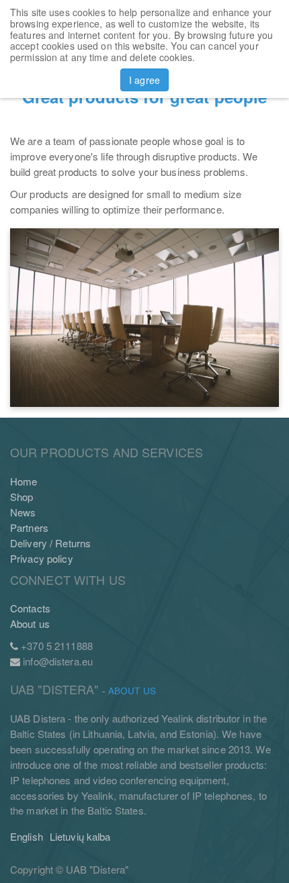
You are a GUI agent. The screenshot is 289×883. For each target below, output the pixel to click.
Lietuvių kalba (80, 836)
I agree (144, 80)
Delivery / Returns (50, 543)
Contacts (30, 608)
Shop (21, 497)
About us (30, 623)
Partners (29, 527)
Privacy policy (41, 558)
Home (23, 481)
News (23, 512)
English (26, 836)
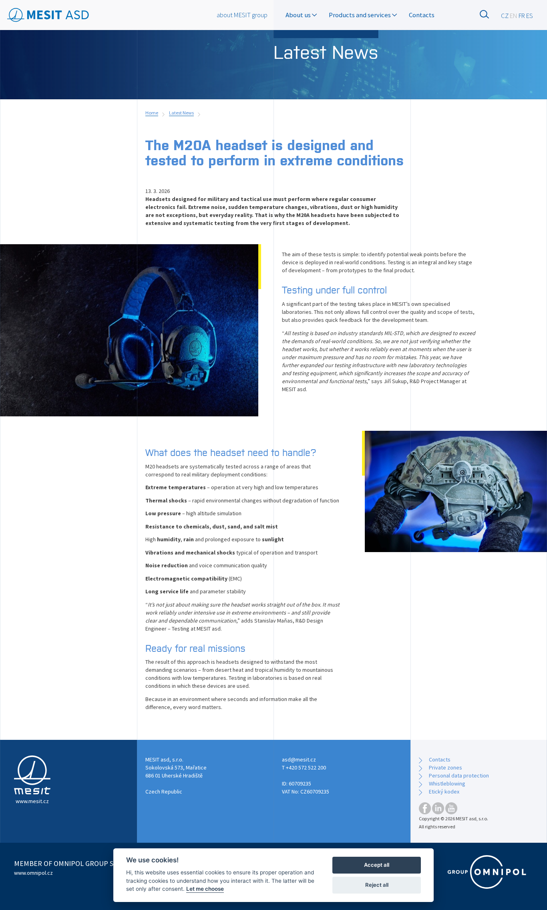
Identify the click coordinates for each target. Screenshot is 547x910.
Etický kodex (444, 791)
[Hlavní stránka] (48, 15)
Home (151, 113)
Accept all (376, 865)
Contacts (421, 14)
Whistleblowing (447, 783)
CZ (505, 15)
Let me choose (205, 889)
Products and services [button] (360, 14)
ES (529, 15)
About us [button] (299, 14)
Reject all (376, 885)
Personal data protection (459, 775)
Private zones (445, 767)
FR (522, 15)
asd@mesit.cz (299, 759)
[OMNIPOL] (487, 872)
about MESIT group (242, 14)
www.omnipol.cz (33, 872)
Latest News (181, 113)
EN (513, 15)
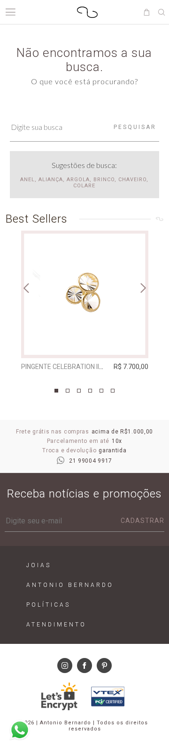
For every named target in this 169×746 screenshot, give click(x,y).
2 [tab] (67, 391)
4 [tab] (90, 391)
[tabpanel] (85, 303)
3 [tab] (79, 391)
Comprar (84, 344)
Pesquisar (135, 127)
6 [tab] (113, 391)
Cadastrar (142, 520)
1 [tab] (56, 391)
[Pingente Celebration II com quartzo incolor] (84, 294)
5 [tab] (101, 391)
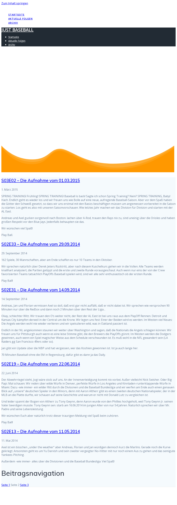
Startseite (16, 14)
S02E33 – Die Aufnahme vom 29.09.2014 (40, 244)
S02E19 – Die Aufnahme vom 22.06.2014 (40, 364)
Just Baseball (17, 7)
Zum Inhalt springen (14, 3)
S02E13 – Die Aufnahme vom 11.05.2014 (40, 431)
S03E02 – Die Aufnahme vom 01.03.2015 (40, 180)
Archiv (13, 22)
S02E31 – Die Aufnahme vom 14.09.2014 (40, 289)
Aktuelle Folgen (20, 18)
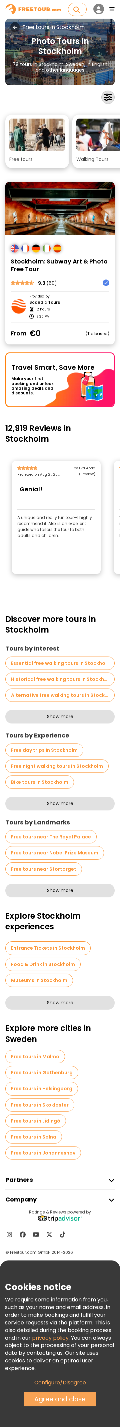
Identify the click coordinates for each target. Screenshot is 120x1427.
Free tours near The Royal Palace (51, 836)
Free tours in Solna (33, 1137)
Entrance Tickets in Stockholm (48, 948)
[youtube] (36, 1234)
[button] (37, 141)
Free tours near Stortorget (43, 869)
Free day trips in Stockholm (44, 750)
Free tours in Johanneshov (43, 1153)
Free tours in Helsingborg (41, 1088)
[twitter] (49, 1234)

PROBLEM STATEMENT: Copy the rows from the beginning through the line containing "Aktuelle Folgen (20, 18)", leaving out the pictures.

WRITTEN REPLY:
You are a GUI agent. The screenshot is 289×883. For each target below, output the pixel to click.
Lietuvių kalba (80, 836)
I agree (144, 80)
Delivery / Returns (50, 543)
Contacts (30, 608)
Shop (21, 497)
About us (30, 623)
Partners (29, 527)
Privacy policy (41, 558)
Home (23, 481)
News (23, 512)
English (26, 836)
Identify the click coordinates for each target. Screenshot is 547x910.
Etický kodex (444, 791)
[Hlavní stránka] (48, 15)
Home (151, 113)
Accept all (376, 865)
Contacts (421, 14)
Whistleblowing (447, 783)
CZ (505, 15)
Let me choose (205, 889)
Products and services [button] (360, 14)
ES (529, 15)
About us [button] (299, 14)
Reject all (376, 885)
Personal data protection (459, 775)
Private zones (445, 767)
FR (522, 15)
asd@mesit.cz (299, 759)
[OMNIPOL] (487, 872)
about MESIT group (242, 14)
www.omnipol.cz (33, 872)
Latest News (181, 113)
EN (513, 15)
For every named target in this 169×746 screenshot, give click(x,y).
2 [tab] (67, 391)
4 [tab] (90, 391)
[tabpanel] (85, 303)
3 [tab] (79, 391)
Comprar (84, 344)
Pesquisar (135, 127)
6 [tab] (113, 391)
Cadastrar (142, 520)
1 [tab] (56, 391)
[Pingente Celebration II com quartzo incolor] (84, 294)
5 [tab] (101, 391)
Startseite (16, 14)
S02E33 – Die Aufnahme vom 29.09.2014 (40, 244)
S02E19 – Die Aufnahme vom 22.06.2014 (40, 364)
Just Baseball (17, 7)
Zum Inhalt springen (14, 3)
S02E13 – Die Aufnahme vom 11.05.2014 (40, 431)
S03E02 – Die Aufnahme vom 01.03.2015 (40, 180)
Archiv (13, 22)
S02E31 – Die Aufnahme vom 14.09.2014 (40, 289)
Aktuelle Folgen (20, 18)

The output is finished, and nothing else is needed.